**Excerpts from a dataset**
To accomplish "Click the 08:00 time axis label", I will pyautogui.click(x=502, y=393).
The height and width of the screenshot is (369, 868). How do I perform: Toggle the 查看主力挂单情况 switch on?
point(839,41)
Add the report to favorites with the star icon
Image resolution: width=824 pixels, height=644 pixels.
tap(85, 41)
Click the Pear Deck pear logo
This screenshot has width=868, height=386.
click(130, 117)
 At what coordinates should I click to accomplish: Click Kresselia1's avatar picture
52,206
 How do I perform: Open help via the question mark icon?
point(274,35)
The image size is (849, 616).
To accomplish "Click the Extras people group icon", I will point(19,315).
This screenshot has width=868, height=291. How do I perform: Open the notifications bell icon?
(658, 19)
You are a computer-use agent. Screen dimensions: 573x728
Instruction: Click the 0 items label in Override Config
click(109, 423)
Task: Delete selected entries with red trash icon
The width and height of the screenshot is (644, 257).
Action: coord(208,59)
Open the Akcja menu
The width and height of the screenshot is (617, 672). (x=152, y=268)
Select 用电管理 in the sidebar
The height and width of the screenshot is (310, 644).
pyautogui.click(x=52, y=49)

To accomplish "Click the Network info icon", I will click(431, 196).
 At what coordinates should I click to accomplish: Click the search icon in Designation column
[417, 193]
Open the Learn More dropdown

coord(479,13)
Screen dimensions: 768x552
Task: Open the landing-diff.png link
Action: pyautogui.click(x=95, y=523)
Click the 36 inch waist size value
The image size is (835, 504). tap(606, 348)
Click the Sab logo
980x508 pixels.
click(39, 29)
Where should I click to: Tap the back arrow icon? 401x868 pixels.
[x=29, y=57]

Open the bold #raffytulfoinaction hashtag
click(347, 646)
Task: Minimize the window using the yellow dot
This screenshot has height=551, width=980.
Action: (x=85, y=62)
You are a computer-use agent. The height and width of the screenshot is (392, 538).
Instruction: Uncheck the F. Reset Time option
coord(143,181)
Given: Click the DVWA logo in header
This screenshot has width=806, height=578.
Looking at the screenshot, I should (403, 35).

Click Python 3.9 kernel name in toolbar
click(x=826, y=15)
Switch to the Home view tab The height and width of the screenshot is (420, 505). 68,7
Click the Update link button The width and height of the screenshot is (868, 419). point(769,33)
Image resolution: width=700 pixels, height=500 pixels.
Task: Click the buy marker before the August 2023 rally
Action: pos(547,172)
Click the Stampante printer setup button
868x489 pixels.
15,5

**Problem requirements**
Copy the stretch of the records above that runs from the line with "Click Python 3.9 kernel name in toolbar" through the line with "Switch to the". Both end lines belong in the copy, and nothing else does.

**Exercise response**
Click Python 3.9 kernel name in toolbar
click(x=826, y=15)
Switch to the Home view tab The height and width of the screenshot is (420, 505). 68,7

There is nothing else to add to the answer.